Этот просветительский оптимизм несколько поколеблен в «Позолоченном веке» (1873) — романе, написанном в соавторстве с Чарльзом Дадли Уорнером (1829—1900). На фоне сочиненной Уорнером сентиментальной истории добропорядочного капиталиста и его ангелоподобной дочери особенно ощутим зрелый реализм и сатирический пафос Твена, который написал в «Позолоченном веке» самостоятельный раздел — историю крупной аферы со строительством на Западе города Наполеона. Нечистые страсти, которые кипят вокруг будущего центра цивилизации, политические интриги и ухищрения

563

дельцов и авантюристов, портреты проходимцев и взяточников, мелькающие на твеновских страницах, — все это превосходно характеризовало дух эпохи.

Авторы позволили честности и добродетели восторжествовать, однако финал «Позолоченного века» выглядел неубедительно. И хотя в предисловии к английскому изданию Твен спешил подчеркнуть, что «твердо верит в благородное будущее родной страны», его внимание как художника отныне надолго окажется прикованным как раз к ее прошлому. Правда, недавнему, но разительно отличающемуся от действительности «позолоченных» 70-х годов тем, что в воспоминаниях о детстве и юности перед писателем вставал еще почти не затронутый буржуазными отношениями мир.

Книги о Томе Сойере и Геке Финне и написанная между ними «Жизнь на Миссисипи» (1883) представляют собой трилогию, хотя любимые герои Твена и не появляются в повествовании о великой реке. Единство замысла определяется в данном случае не столько сюжетной связью и даже не самой по себе задачей эпического изображения патриархальной Америки, а прежде всего характером твеновского идеала, предопределившего и особое качество реализма в эпосе о Миссисипи.

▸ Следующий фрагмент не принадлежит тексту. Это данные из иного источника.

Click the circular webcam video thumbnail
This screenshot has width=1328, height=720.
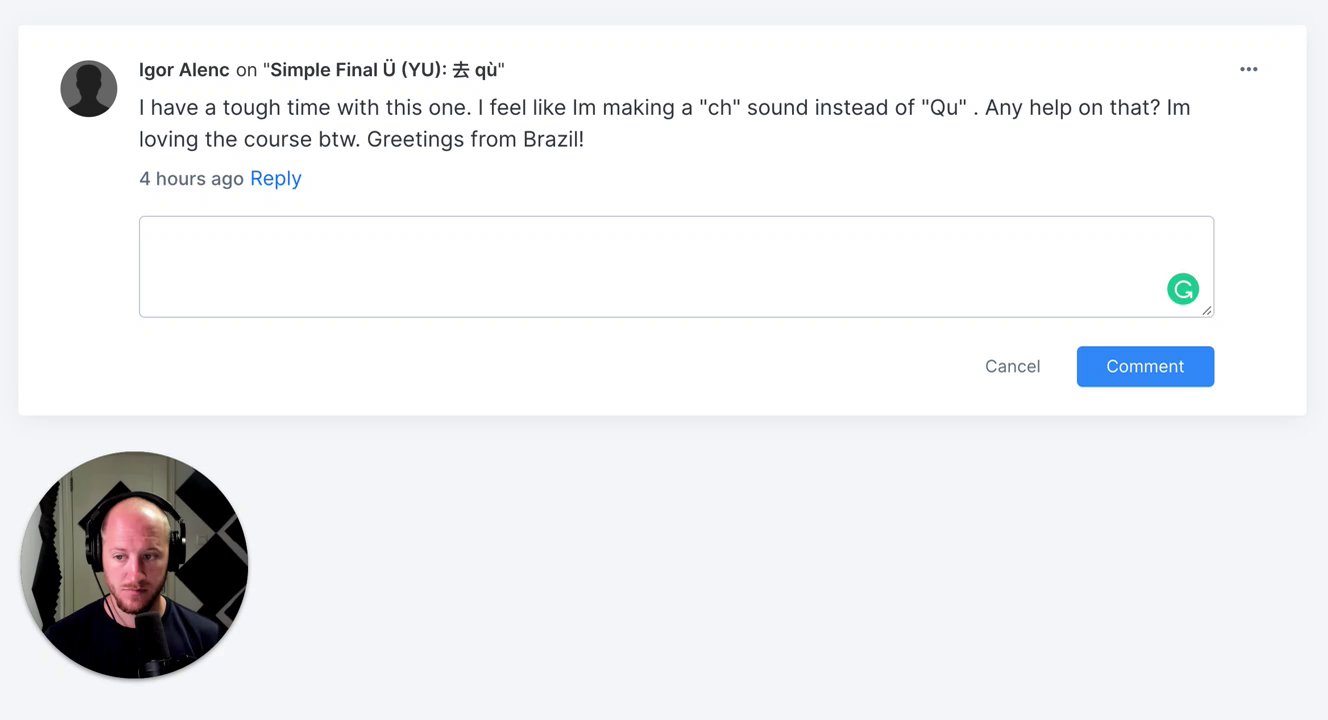(x=134, y=565)
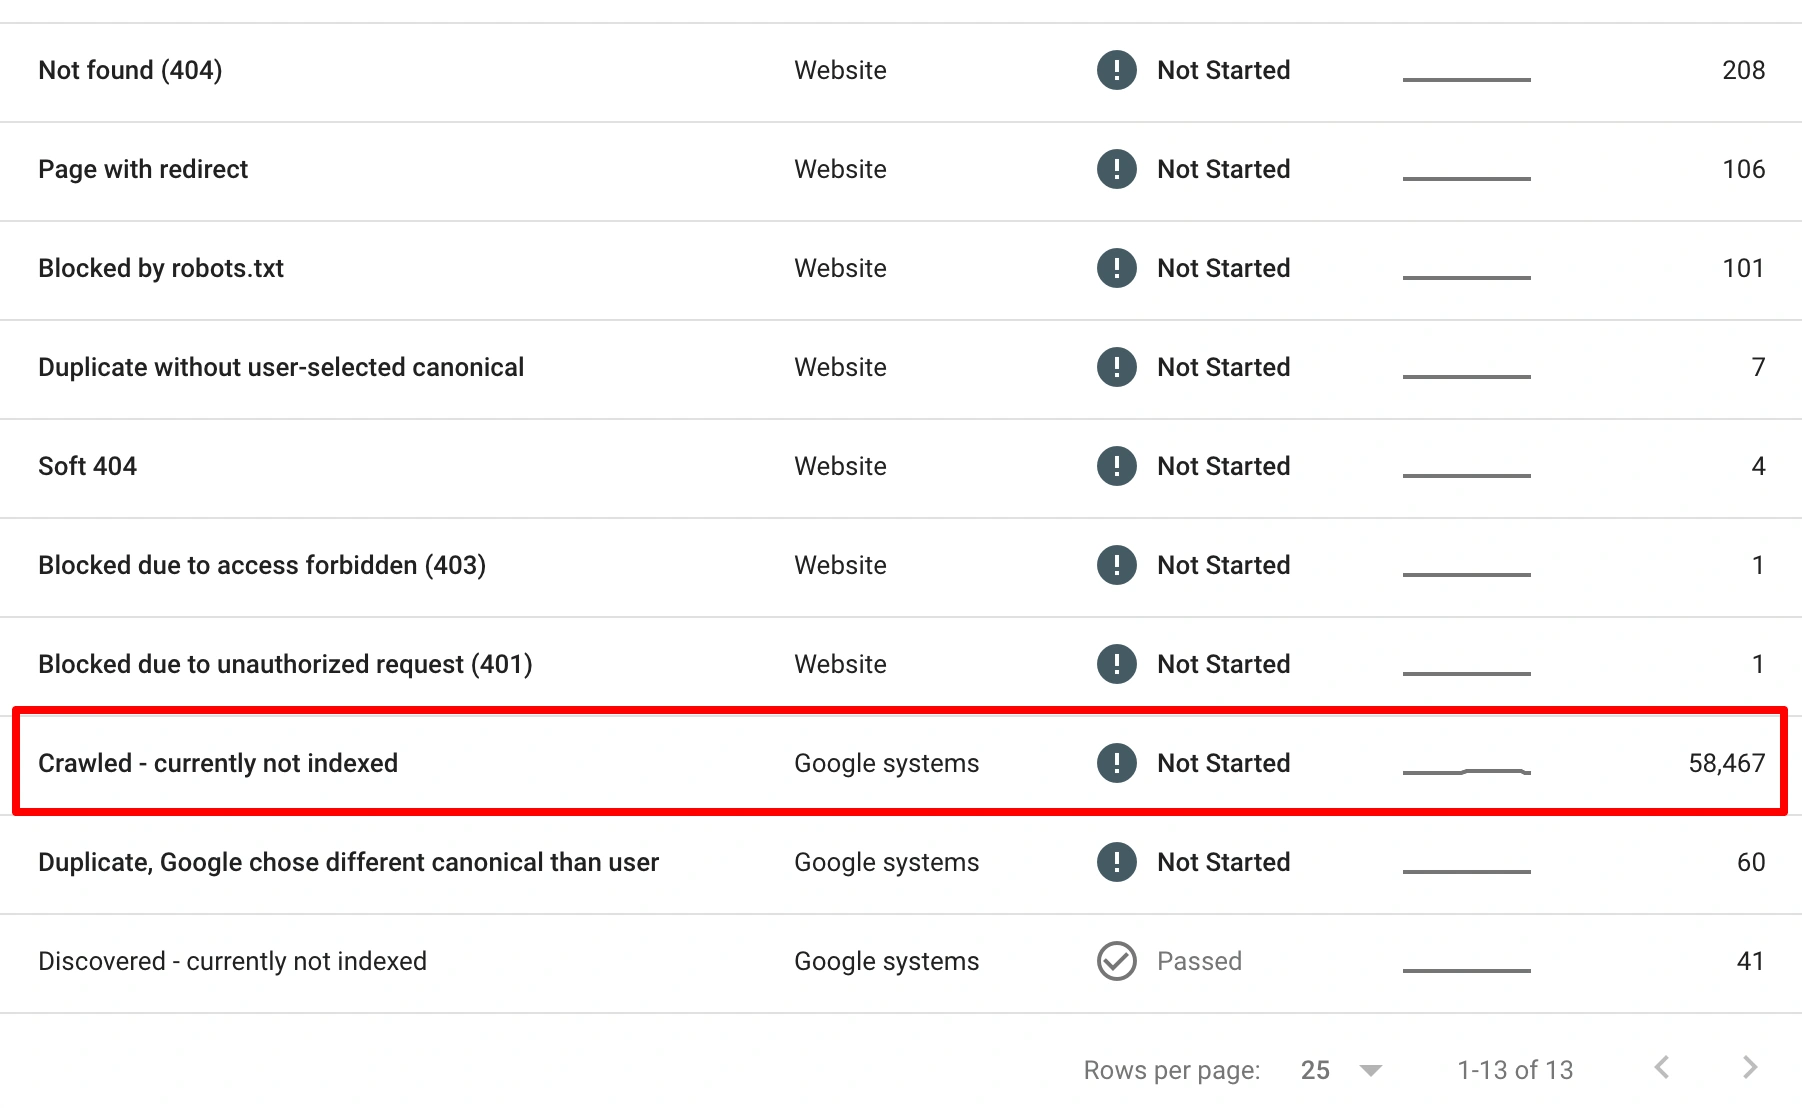
Task: Click the status icon for Blocked due to access forbidden (403)
Action: tap(1116, 565)

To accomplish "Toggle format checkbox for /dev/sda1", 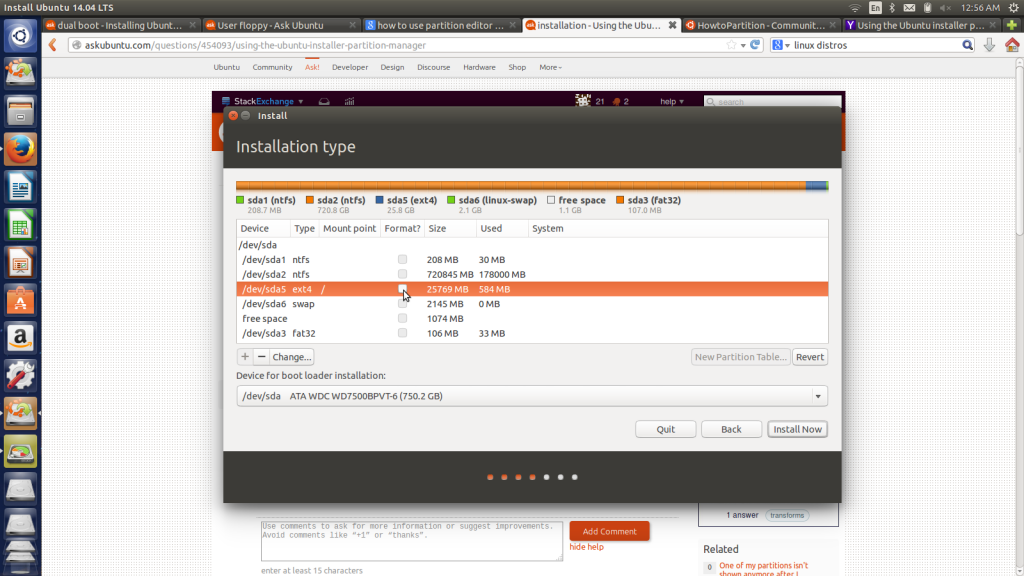I will coord(402,260).
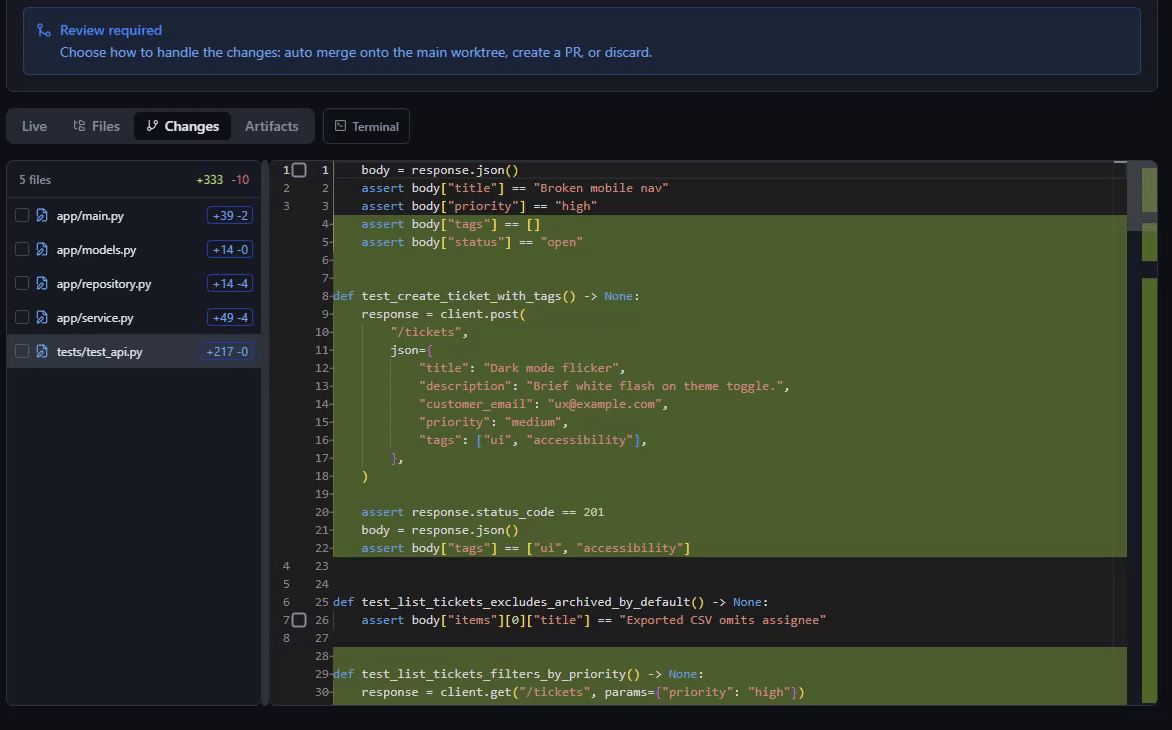The image size is (1172, 730).
Task: Click the file icon for app/models.py
Action: pos(42,250)
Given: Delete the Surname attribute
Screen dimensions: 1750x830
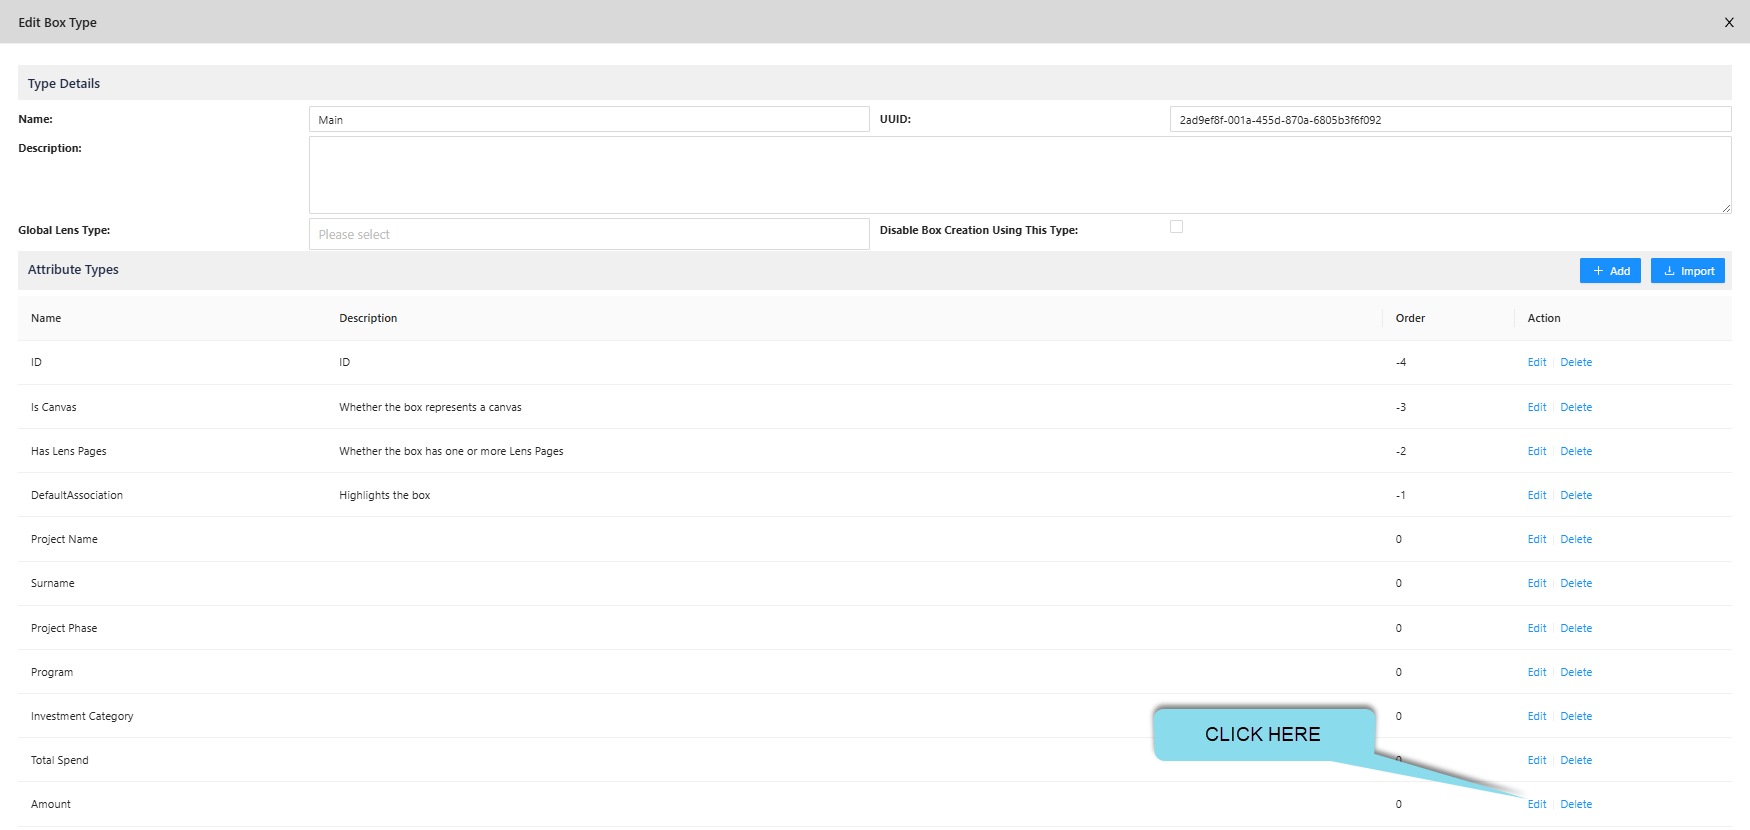Looking at the screenshot, I should tap(1576, 583).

«Приключениями Тома Сойера» открывается второй период творчества Твена, когда его художественное видение уже далеко перерастает эстетические рамки литературы «местного колорита», воплощаясь в масштабных образах, которые явились самым глубоким для той эпохи исследованием конкретных форм и следствий «американской мечты».

Созданный Твеном «эпос о Миссисипи» первоначально мыслился как едва ли не идиллическая картина старого времени, мирной и добропорядочной провинциальной жизни, не знающей ни той продажности, ни того ожесточения людей друг против друга, которое стало заурядным явлением «позолоченного века». Но, рисуя Ганнибал своей юности, Твен не смог добиться намеченной цели, заключавшейся в том, чтобы изобразить гармоничную и счастливую страну осуществленного идеала. Законы реалистического обобщения потребовали от писателя совсем иной тональности.

Ближе всего к идеалу оказывается та патриархальная Америка, которая встает со страниц книги о Томе Сойере. Хоуэлсу Твен писал, что «подрезает коготки» своей сатире, потому что книга адресована детям. Следы таких усилий заметны в его повествовании, хотя полным успехом они не увенчались. Уже в «Приключениях Тома Сойера» присутствует сатирический элемент. Описанный Твеном захолустный городок поражает не только простосердечностью, безыскусностью, демократизмом порядков и нравов, но еще и мелкотравчатостью интересов и устремлений его обитателей. По страницам книги щедро рассыпаны детали, которые дают почувствовать, что Твен вовсе не отступает от жизненной правды даже в этом самом светлом и радостном своем произведении.